In our current study, culture-independent methods identified several bacterial species thought to be involved in prosthetic hip joint infections. In our previous study in which we detected bacteria by the analysis of bacterial DNA rather than RNA, 28 distinct bacterial phylotypes were identified in a total of ten cases. In our current study analysing RNA of transcriptionally active bacteria, a total of 42 bacterial phylotypes were identified in a total of five cases. However, it should be noted that different patient samples were used in each study. Comparison of the results from both studies highlights an overlap of the main genera of bacteria isolated by culture-independent methods from the biofilms of failed prosthetic hip joints. The bacterial genera common to both studies are Lysobacter, Staphylococcus, Methylobacterium and Bradyrhizobium. A number of unusual bacterial species were identified in both studies which have not previously been described as human pathogens and which have not been implicated in the infection of failed prosthetic hip joints, and the majority of these species are environmental bacteria. Further research is required to study the pathogenicity of the bacterial species identified from the failed prostheses.

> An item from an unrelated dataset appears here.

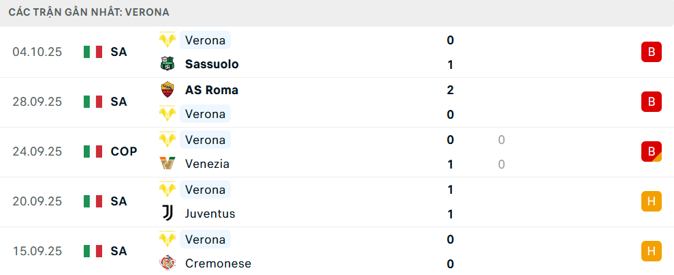Image resolution: width=674 pixels, height=275 pixels.
Task: Click Verona crest in the Sassuolo match
Action: point(167,40)

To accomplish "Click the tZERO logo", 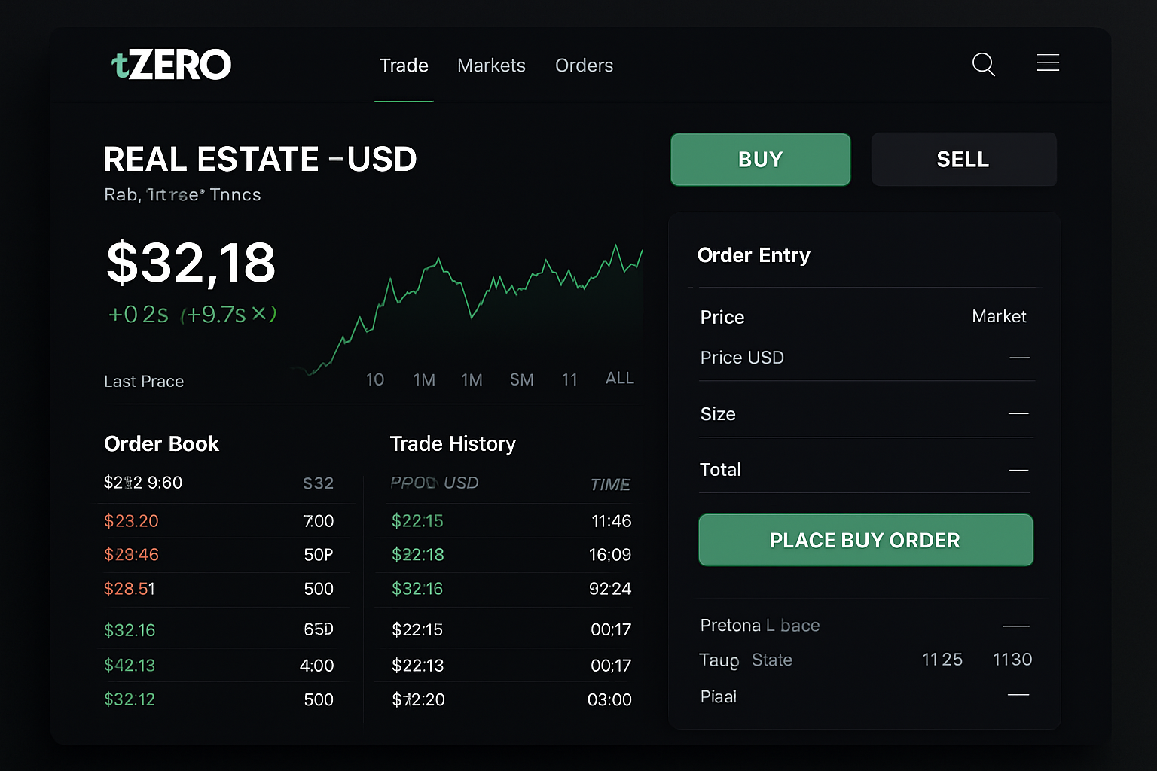I will pos(171,65).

The culture-dependent and culture-independent identification methods used in this study showed some discordance in the types of bacteria identified. This demonstrates the necessity for using culture-independent methods in parallel with culture-dependent methods in order to identify the maximum number of bacteria associated with each failed prosthetic hip joint. The species which were successfully identified by both methods were from the genera Staphylococcus, Virgibacillus, Brevundimonas, Sphingomonas, Leifsonia and Peptoniphilus, of which only Staphylococcus has been previously associated with hip joint infections. As previously discussed [9], primer bias can occur during PCR, which results in the unequal amplification of certain PCR products. This will result in the preferential amplification of some bacterial DNA, leading to the under-representation of other species.

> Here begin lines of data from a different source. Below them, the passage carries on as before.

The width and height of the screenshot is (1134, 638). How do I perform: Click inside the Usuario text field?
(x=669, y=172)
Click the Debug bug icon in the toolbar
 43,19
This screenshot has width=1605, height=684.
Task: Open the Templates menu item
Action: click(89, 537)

RT-PCR using universal primers to the bacterial 16S rRNA gene identified a wide range of bacterial species from the biofilm of failed prosthetic hip joints. No significant differences were observed in the bacterial species identified in the clinical situations of infection or aseptic loosening. Lysobacter gummosus was shown to be the most predominant transcriptionally active species. This study highlights the need for further research in this area, as a number of bacteria identified have not previously been reported to be involved in such infections. However, most of the bacterial species identified have been previously isolated from human clinical specimens. As a large number of species are now known to be involved in prosthetic joint infections, advances can be made in the study of bacterial biofilms and the pathogenic effect that these bacteria have on the human immune system. The key bacterial species involved in such infections can be further delineated by analysing a much larger number of samples. Quantitative studies using real-time PCR would aid in the determination of the actual abundance of specific infecting bacterial species associated with prosthetic hip joint infections.

In conclusion, a diverse range of transcriptionally active bacterial species were found to be present within biofilms on the surface of failed prosthetic hip joints. Virgibacillus halophilus was the most common species isolated by culture-dependent methods. Culture-independent methods identified Lysobacter gummosus and Staphylococcus aureus as the predominant transcriptionally active species.